When I spoke with Dr. David Leslie, a researcher at the Blizard Institute in London who has devoted much of his career to exploring the non-genetic causes of diabetes, he told me that he thought there were likely to be two major non-genetic culprits: virus and diet.
“Non-genetic factors tend to be dietary or viruses. I’ve gotten in trouble for saying ‘dietary’ on the radio, because parents think that you’re blaming them. And I am usually very negative about viruses, because whenever a doctor doesn’t know what he’s doing, he always says it’s a virus. But the reality is that I think it probably is a virus.”
The interactions between all these different factors are likely to be impossibly complex. If beta cell destruction can be touched off by an initial viral infection (which may occur years previous to diagnosis), environmental, genetic and lifestyle factors will then contribute to the progression in ways that experts can only begin to guess at.
But in a country that has also seen precipitous increases in Type 2 diabetes, especially among children of racial/ethnic minority populations, it is natural to wonder if the triggers of that related malady can be involved in the progression of Type 1 diabetes.
We already know that poor food choices can have dramatic health consequences. We also know that ethnic and racial minority populations in the US tend “to have poorer nutrient profiles and dietary behaviors” relative to whites. It’s well beyond the scope of this article to examine the reasons why, but possibilities include cultural factors such as food traditions and socioeconomic factors (proximity to fast food, distance from healthier shopping options), among others. Could diet disparity help explain the greater rise of T1D diagnoses in these populations?
It’s not impossible. Studies have shown that excessive sugar intake can “exacerbate the later stage of type 1 diabetes development” among children who already have a high genetic risk of developing the condition, and that “higher energy intake and larger body size were independently associated with increased [Type 1] diabetes risk.”
There’s a mechanism to explain how this might work, often referred to as the beta-cell stress hypothesis. The idea is that beta cells, already beleaguered by the autoimmunity characterized by the earliest stages of T1D, are finally exhausted and eventually rendered inoperable by other factors. These other factors could involve inflammation, stress, and infections, but also obesity, insulin resistance, and dietary glucose overload.
Simply put, the metabolic dysfunction that results from a poor diet and obesity may hasten the speed with which T1D develops, and, in borderline cases, may even make the difference between developing full-blown T1D and not.
To be clear, poor diet is likely only one factor among the many that may contribute to the development of T1D, most of which are unpredictable and totally out of anyone’s control. But the unchecked rise of T1D in America should be a major cause of concern. Diet and lifestyle are not out of our control, and if there’s something we can do as a society to slow that rise, it’s well worth thinking about.

Entries from a dataset:
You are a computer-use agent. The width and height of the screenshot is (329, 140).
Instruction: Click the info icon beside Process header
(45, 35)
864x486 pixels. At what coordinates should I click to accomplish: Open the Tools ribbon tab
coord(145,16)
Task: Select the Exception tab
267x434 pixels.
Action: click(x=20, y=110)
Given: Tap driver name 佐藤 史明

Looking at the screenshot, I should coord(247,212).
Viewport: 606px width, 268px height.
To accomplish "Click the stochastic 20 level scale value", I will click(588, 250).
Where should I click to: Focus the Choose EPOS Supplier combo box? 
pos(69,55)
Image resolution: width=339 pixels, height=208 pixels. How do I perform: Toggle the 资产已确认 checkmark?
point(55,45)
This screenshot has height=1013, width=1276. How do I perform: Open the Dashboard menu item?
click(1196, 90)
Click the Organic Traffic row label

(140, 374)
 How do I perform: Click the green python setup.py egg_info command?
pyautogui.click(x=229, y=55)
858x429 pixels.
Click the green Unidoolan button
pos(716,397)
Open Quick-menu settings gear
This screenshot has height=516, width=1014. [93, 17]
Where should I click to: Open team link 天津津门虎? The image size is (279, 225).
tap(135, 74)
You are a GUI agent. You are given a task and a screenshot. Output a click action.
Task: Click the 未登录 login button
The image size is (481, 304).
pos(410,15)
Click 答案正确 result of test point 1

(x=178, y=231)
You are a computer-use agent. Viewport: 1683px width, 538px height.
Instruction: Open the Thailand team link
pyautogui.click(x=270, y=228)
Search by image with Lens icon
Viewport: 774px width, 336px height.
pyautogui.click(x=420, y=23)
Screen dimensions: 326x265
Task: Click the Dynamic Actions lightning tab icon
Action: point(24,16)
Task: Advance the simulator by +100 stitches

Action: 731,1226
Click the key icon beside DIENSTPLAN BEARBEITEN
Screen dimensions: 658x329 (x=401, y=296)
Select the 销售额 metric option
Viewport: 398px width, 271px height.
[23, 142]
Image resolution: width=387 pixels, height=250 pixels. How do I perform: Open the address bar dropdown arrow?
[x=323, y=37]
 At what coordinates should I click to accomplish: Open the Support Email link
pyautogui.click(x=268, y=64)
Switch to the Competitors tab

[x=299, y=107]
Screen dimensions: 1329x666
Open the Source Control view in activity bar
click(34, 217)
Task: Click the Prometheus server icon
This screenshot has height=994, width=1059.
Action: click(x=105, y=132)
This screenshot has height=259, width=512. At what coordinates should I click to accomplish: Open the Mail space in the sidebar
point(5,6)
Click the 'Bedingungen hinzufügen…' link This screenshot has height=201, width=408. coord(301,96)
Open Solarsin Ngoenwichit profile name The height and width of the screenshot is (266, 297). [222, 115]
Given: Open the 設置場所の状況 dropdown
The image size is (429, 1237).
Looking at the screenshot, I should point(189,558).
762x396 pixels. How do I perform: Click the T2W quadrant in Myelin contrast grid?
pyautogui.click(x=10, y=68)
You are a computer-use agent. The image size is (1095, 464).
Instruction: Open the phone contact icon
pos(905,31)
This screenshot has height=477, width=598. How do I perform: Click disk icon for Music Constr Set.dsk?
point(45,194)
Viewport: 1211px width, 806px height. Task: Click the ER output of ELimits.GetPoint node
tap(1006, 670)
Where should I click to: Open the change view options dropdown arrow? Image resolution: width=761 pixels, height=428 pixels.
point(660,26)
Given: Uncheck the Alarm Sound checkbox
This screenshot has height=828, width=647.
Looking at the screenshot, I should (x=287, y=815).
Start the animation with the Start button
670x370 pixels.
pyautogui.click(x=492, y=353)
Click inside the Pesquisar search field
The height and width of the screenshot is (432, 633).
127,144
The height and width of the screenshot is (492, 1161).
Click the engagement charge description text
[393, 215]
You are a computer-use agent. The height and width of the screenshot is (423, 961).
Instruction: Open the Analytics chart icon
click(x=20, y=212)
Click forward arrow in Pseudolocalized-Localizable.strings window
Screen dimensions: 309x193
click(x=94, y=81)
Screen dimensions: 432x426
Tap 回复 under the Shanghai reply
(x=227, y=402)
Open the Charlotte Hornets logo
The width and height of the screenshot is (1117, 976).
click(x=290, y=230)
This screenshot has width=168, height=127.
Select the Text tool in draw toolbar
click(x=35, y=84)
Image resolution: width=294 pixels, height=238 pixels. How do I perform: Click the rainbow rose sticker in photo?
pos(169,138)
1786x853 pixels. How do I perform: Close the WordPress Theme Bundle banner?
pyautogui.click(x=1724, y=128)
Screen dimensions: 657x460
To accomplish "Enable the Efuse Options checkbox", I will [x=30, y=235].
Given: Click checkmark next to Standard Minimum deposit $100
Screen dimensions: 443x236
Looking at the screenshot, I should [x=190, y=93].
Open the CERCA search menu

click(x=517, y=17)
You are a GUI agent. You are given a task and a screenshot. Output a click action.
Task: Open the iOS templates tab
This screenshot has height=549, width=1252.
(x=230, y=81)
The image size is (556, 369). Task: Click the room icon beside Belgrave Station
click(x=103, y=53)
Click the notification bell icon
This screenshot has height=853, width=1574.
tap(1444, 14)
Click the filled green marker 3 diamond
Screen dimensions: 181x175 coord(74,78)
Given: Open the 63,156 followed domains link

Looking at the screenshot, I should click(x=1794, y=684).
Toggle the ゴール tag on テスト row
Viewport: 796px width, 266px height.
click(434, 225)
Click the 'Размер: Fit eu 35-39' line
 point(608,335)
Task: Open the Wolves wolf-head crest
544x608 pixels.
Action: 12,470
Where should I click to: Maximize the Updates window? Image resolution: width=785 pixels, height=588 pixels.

### Exercise instructions
- A) Using the passage on Type 1 diabetes, decide whether each statement agrees with it, answering yes or no and quoting the words that settle it: (i) Dr. David Leslie is a researcher at the Blizard Institute in London. (ii) Poor diet is presented as the main cause of Type 1 diabetes. (iii) Dr. Leslie says he is usually very negative about viruses.
- B) According to the beta-cell stress hypothesis in the passage on Type 1 diabetes, which other factors could finally exhaust beta cells? List every one.
The entries have no connection to the passage on Type 1 diabetes.

### Task-by-task outputs
- A)
(i) Yes: "a researcher at the Blizard Institute in London"
(ii) No: "poor diet is likely only one factor among the many that may contribute to the development of T1D"
(iii) Yes: "And I am usually very negative about viruses"

- B)
- inflammation
- stress
- infections
- obesity
- insulin resistance
- dietary glucose overload